Die Trockenheit in Niederösterreich erreicht ein besorgniserregendes Ausmaß. Seit Mittwochfrüh gilt in allen Bezirken des Bundeslandes ein absolutes Feuerverbot. Die Behörden ziehen die Notbremse, um eine Katastrophe zu verhindern.
150 Brände seit Jahresbeginn – die Lage ist dramatisch
Allein in diesem Jahr wurden bereits 150 Wald- und Flurbrände in Niederösterreich registriert. Zum Vergleich: Im gesamten Vorjahr waren es 1.053 Brände. Landesfeuerwehrkommandant-Stellvertreter Martin Boyer warnt eindringlich: „Die Gefahrenlage ist angespannt.
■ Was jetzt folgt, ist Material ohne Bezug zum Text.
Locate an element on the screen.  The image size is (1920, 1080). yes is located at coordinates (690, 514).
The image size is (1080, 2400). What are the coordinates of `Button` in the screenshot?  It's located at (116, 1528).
Die extreme Trockenheit in Kombination mit mäßigem bis kräftigem Wind verschärft die Situation zusätzlich.“
Strenge Regeln: Kein Grillen, kein Rauchen, keine Ausreden
Die Waldbrandverordnung lässt keinen Spielraum: Grillen, Lagerfeuer und sogar Rauchen im Wald sind strikt verboten. Wer sich nicht daran hält, muss mit empfindlichen Strafen rechnen. Die Behörden appellieren an die Bevölkerung, verantwortungsvoll zu handeln. Ein einziger Funke könnte verheerende Folgen haben.
Solidarität in der Krise: Hilfe für Kärnten und die Steiermark
Während Niederösterreich selbst mit der Trockenheit kämpft, zeigen die Einsatzkräfte Solidarität. Niederösterreichische Feuerwehren unterstützen mit geländegängigen Fahrzeugen die Löscharbeiten bei den Waldbränden im Kärntner Lesachtal und bei Graz. Ein starkes Zeichen der Zusammenarbeit in schwierigen Zeiten.
Lehren aus der Vergangenheit: Hirschwang als Mahnmal
Die Erinnerung an den verheerenden Waldbrand 2021 in Hirschwang an der Rax ist noch frisch. Doch die Feuerwehr hat daraus gelernt. Laut Martin Boyer wurde massiv in Ausrüstung und Schutzausrüstung investiert. Ein eigener Waldbrand-Sonderdienst wurde ins Leben gerufen, der von Auslandseinsätzen profitiert.
Was tun bei Brandverdacht?
Die Feuerwehr appelliert an alle: Bei Verdacht auf einen Brand sofort die Notrufnummer 122 wählen. Jede Sekunde zählt! Zusehen oder zögern kann fatale Folgen haben.